All the weapons were cleverly hidden behind retractable hull plates, like the German K boats used during World War I. The .30 cals were tucked inside rusted oil barrels permanently affixed to the deck. With a flick of a button in the operations center, the barrels’ lids would pop open and the weapons would emerge, fired remotely by gunners safely inside the ship.

Cabrillo added other surprises, too. Her aft-most hold was converted into a hangar for a four-passenger Robinson R44 helicopter that could be hydraulically raised to the deck. Concealed doors where she could unleash all manner of small craft, including Zodiacs and a SEAL assault boat, were at her waterline, while, along her keel, two massive panels opened into a cavernous space called a moon pool, where a pair of mini-subs could be launched covertly.
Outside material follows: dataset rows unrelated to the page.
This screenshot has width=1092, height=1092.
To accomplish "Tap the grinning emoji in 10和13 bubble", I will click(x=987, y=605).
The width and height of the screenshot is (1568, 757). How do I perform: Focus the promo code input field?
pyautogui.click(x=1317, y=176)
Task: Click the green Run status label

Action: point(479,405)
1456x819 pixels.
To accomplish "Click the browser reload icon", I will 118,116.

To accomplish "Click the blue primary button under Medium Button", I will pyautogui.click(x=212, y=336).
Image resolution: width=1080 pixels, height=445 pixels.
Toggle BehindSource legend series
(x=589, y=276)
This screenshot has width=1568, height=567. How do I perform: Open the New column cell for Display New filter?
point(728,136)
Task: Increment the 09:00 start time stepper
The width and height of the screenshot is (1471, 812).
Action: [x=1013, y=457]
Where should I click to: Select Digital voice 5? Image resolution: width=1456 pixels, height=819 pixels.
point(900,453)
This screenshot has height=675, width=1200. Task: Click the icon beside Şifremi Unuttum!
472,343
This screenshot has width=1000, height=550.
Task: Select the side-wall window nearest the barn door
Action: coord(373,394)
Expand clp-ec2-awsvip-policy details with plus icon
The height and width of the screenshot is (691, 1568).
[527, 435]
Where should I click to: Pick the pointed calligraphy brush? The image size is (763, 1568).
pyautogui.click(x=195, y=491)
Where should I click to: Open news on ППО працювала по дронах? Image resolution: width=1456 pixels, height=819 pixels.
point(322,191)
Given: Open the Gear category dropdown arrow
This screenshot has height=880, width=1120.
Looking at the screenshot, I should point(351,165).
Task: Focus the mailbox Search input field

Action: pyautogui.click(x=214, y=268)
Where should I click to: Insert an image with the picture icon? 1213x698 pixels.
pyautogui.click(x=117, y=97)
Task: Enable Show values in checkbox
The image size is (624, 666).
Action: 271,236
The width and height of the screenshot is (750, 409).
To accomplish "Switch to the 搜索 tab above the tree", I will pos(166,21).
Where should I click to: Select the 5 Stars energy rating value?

As for the crew’s accommodations, no expense was spared. The passageways and cabins were as luxurious as any five-star hotel. The Oregon boasted probably the finest kitchen afloat, with a staff of cordon bleu-trained chefs. One of the ballast tanks along her flanks, designed to make the vessel appear fully loaded should the need arise, was lined with Carrara marble tiles and doubled as an Olympic-length swimming pool.